HOW TO COMPLETE THIS TASK ::
Set down exactly the lines running from the one with "Viewport: 1024px width, 724px height." to the last line of the listing below, both included, and skip every picture.

RECORDS FOR THE EXERCISE ::
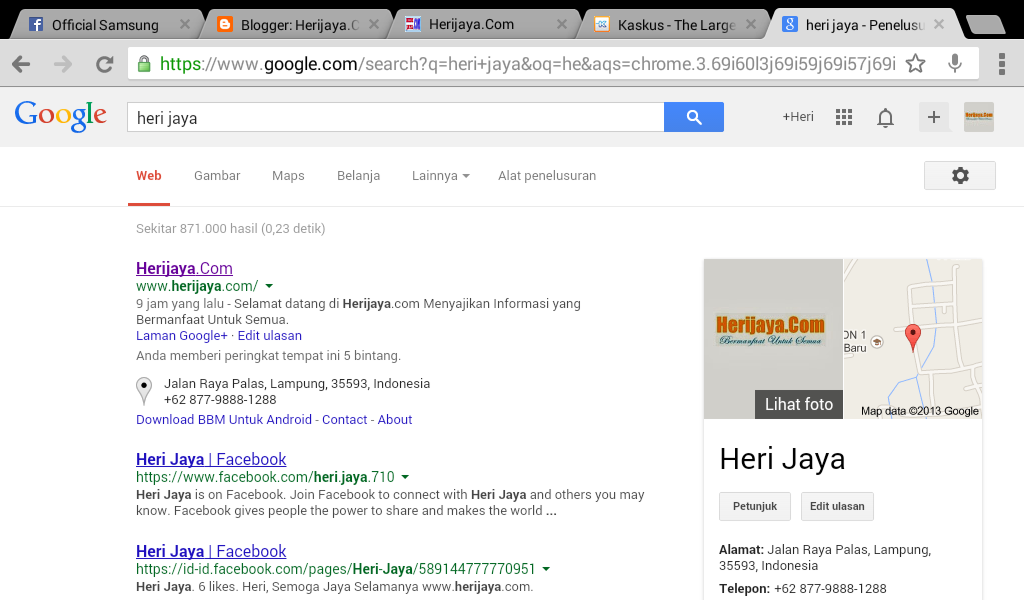Click in the heri jaya search field
This screenshot has height=600, width=1024.
(395, 118)
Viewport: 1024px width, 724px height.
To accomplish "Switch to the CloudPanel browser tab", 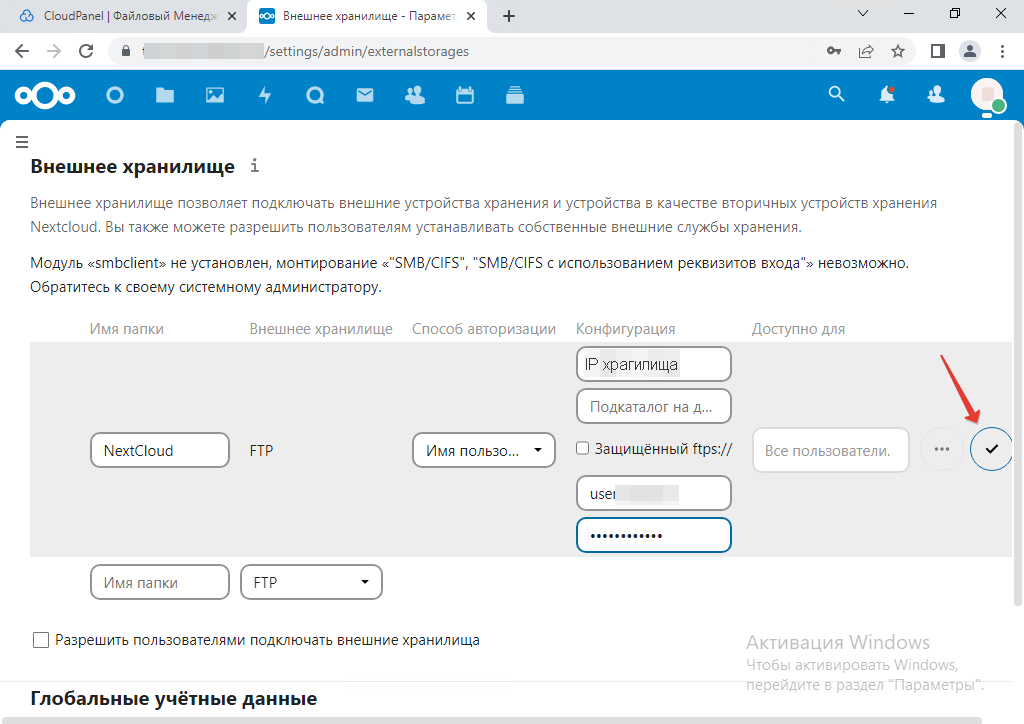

YOUR SOLUTION ::
Viewport: 1024px width, 724px height.
To accomplish "Switch to the CloudPanel browser tab", 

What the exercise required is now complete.